IN COURT OF APPEALS
Reversed and remanded
Washington County District Court
File No. KX014857
Mike Hatch, Attorney General, John B. Galus, Assistant Attorney General, 1800 NCL Tower, 445 Minnesota Street, St. Paul, MN 55101; and
Doug Johnson, Washington County Attorney, Washington County Government Center, 14949 62nd Street North, Stillwater, MN 55082-0006 (for respondent)
John M. Stuart, Minnesota Public Defender, Lawrence W. Pry, Assistant Public Defender, Suite 425, 2221 University Avenue Southeast, Minneapolis, MN 55414 (for appellant)
Considered and decided by Minge, Presiding Judge, Harten, Judge, and Stoneburner, Judge.
Admission of repeated references to polygraph testing contained in a police interview with appellant constitutes plain error entitling appellant to a new trial.
Appellant Richard Edward Winter challenges his conviction of second-degree criminal sexual conduct and fourth-degree criminal sexual conduct. Appellant argues that the district court’s admission into evidence of a taped police interview without redacting repeated references to polygraph testing constitutes plain error entitling him to a new trial. Because admission of repeated references to polygraph testing is plain error, we reverse and remand for a new trial.
Appellant Richard Edward Winter was charged with second-degree and fourth-degree criminal sexual conduct for the sexual assault of a 14-year-old girl, T.M., for whom he was caring while her mother was out of town. Appellant denied guilt. Appellant did not testify at trial. The state’s case depended primarily on the credibility of the victim.
At trial, the district court, without objection, admitted into evidence a tape and transcript of appellant’s police interview in which appellant described one incident during which he said he may have accidentally touched the victim when she fell as she came out of the shower while appellant was in the bathroom to urinate. During the interview, the interviewing officer discussed polygraph testing with appellant four times, making numerous references to polygraph testing on each occasion. References to polygraph testing were not redacted from the interview or transcript. The first discussion occurred early in the interview when the interviewing officer asked:
Q. Do you know—do you know what a polygraph test is?
A. Yeah. Something you hook up.
Q. It’s a lie detector.
A. They see if you’re lying or not.
Q. Right. What would it say if you were hooked up on it right now as to whether—if the question was asked—
A. If I did anything?
Q. Right. If you did anything, if you touched her or anything like that.

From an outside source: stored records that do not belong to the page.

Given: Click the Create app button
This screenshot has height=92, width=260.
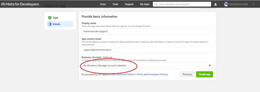Looking at the screenshot, I should click(204, 74).
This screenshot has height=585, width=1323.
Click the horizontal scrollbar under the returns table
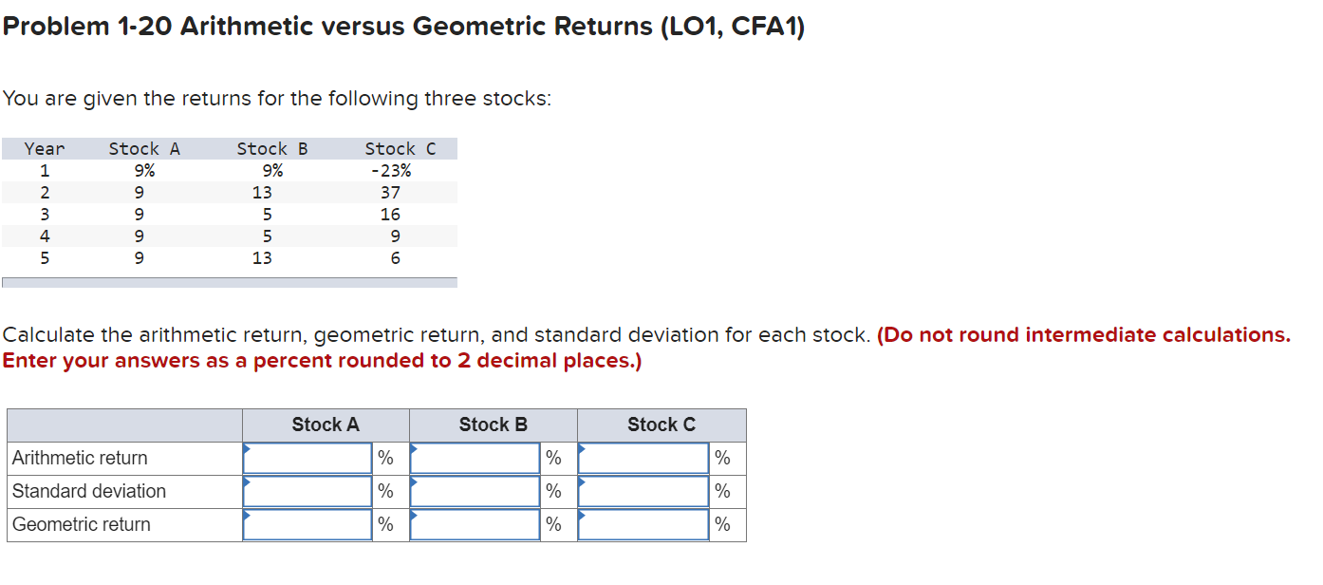229,281
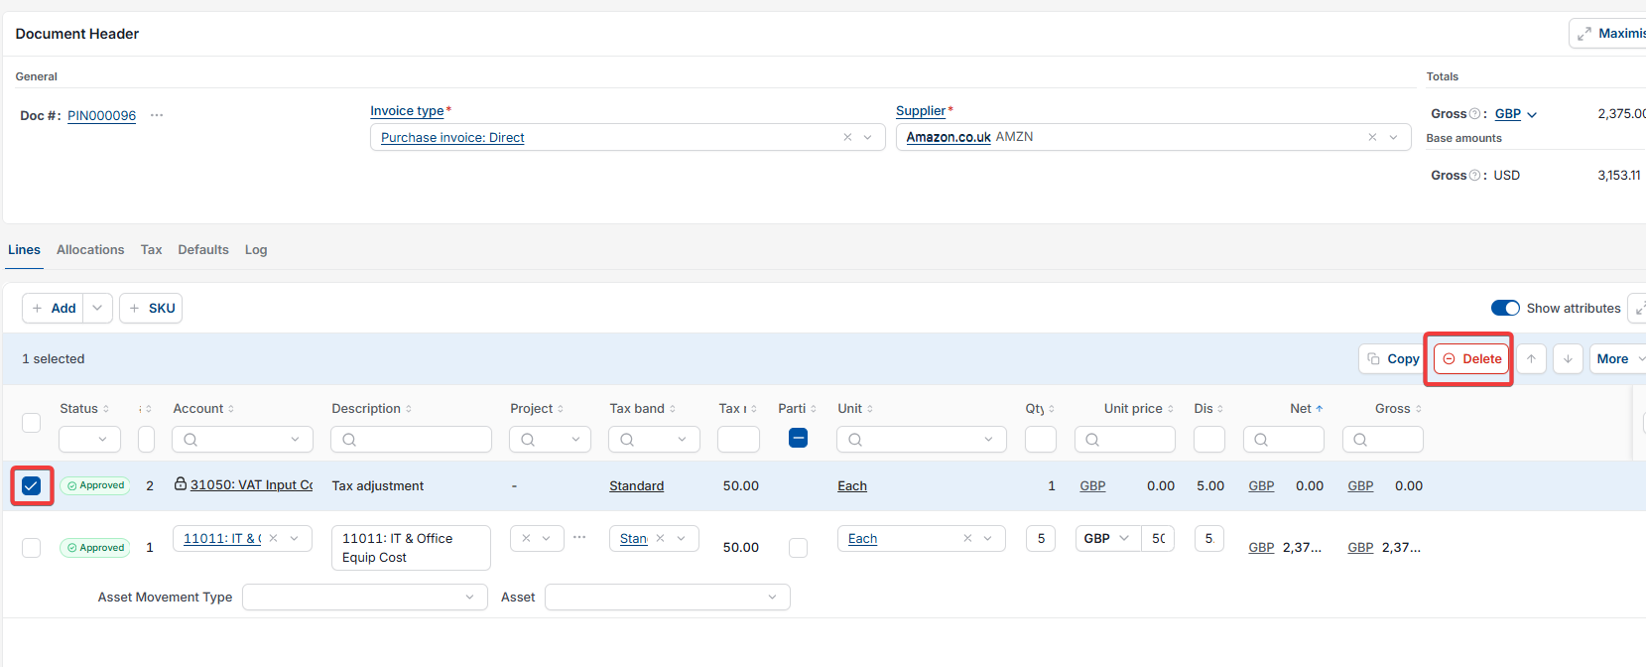Viewport: 1646px width, 667px height.
Task: Turn off Show attributes toggle
Action: [1505, 308]
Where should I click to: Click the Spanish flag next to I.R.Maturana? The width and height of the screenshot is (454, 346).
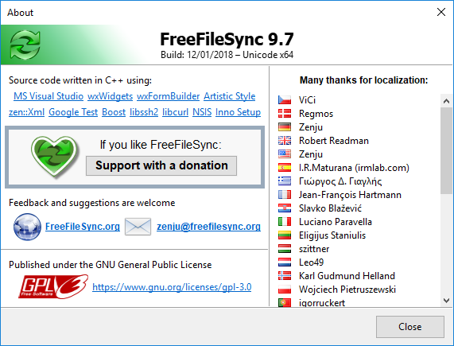(x=285, y=168)
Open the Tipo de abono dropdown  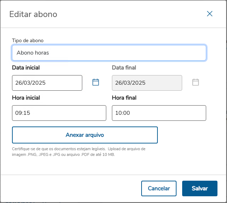pyautogui.click(x=109, y=53)
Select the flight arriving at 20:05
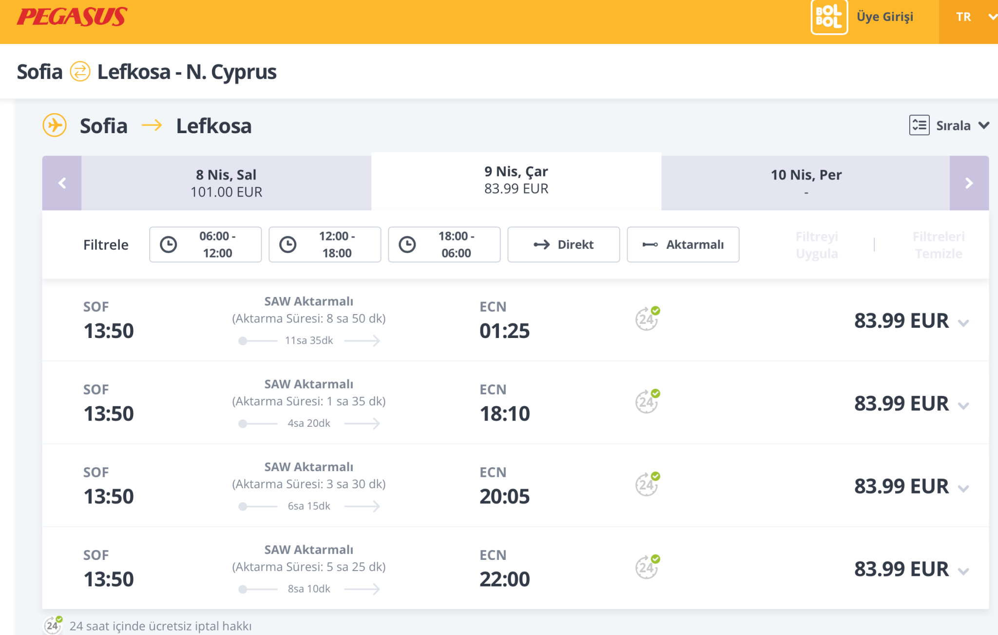This screenshot has height=635, width=998. (504, 486)
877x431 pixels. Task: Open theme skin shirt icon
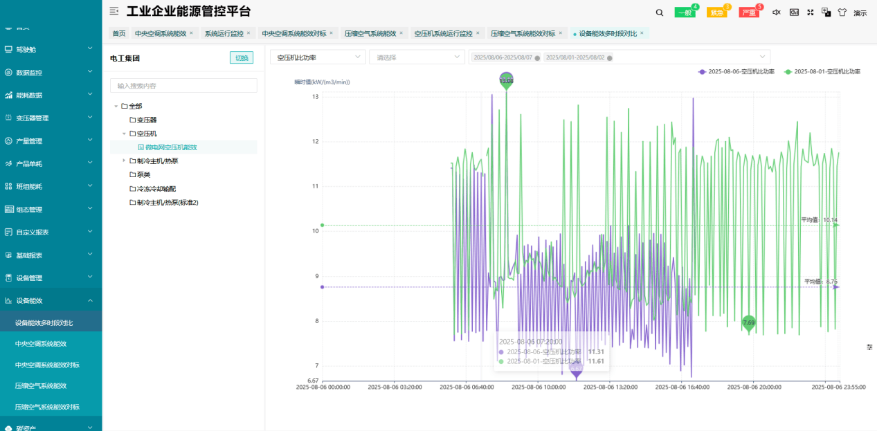[842, 12]
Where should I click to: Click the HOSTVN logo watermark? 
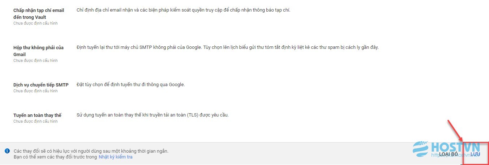(447, 149)
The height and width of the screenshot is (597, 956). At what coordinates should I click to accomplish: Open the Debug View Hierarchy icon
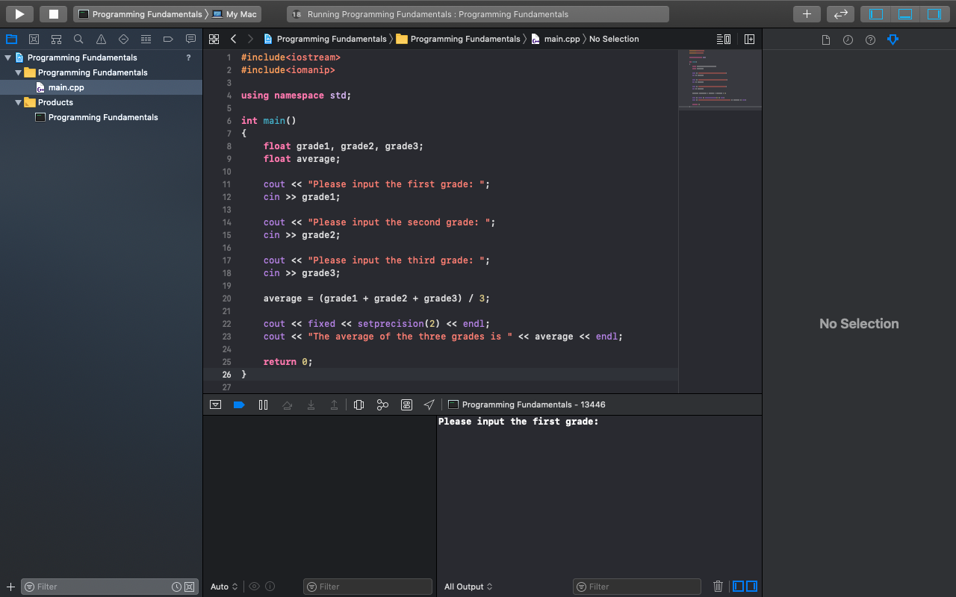pyautogui.click(x=359, y=404)
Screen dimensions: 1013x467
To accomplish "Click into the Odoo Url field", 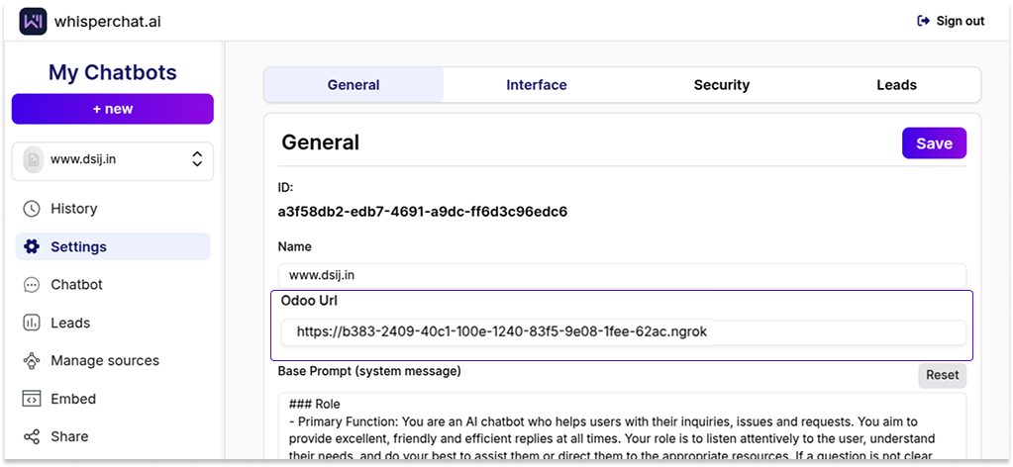I will click(624, 332).
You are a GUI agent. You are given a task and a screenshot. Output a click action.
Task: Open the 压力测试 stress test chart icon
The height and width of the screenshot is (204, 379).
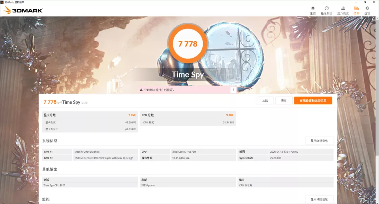click(x=343, y=10)
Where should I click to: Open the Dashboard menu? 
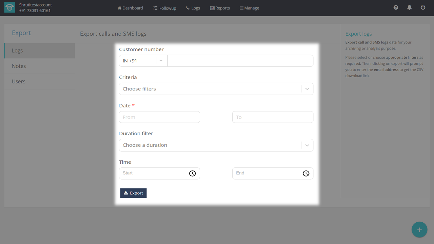pyautogui.click(x=130, y=8)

A. Nope, never touched her.
Q. Is that what it would say?
A. Well, yeah.
Q. Ever? It would—the question would say have you ever touched her—
Q. Inappropriately, like have you ever touched her in any of her private parts or anything like that?
A. No. Nope. Nothing.
Q. Nothing like that. Okay, would it say that you were—
A. No, I’m telling the truth. I’m telling the truth right now. Like I said, I’m an honest person—
Later in the interview, after the officer had stopped the tape to call his office, he initiated the following discussion:
Q. Turn that back on. Its 25 after 4:00. What do you think you would do on a lie detector test—
A. You asked me that already.
Q. I know, but you want to let me finish my question buddy?
A. Yep, sure.
Q. All right. I let you finish your answers.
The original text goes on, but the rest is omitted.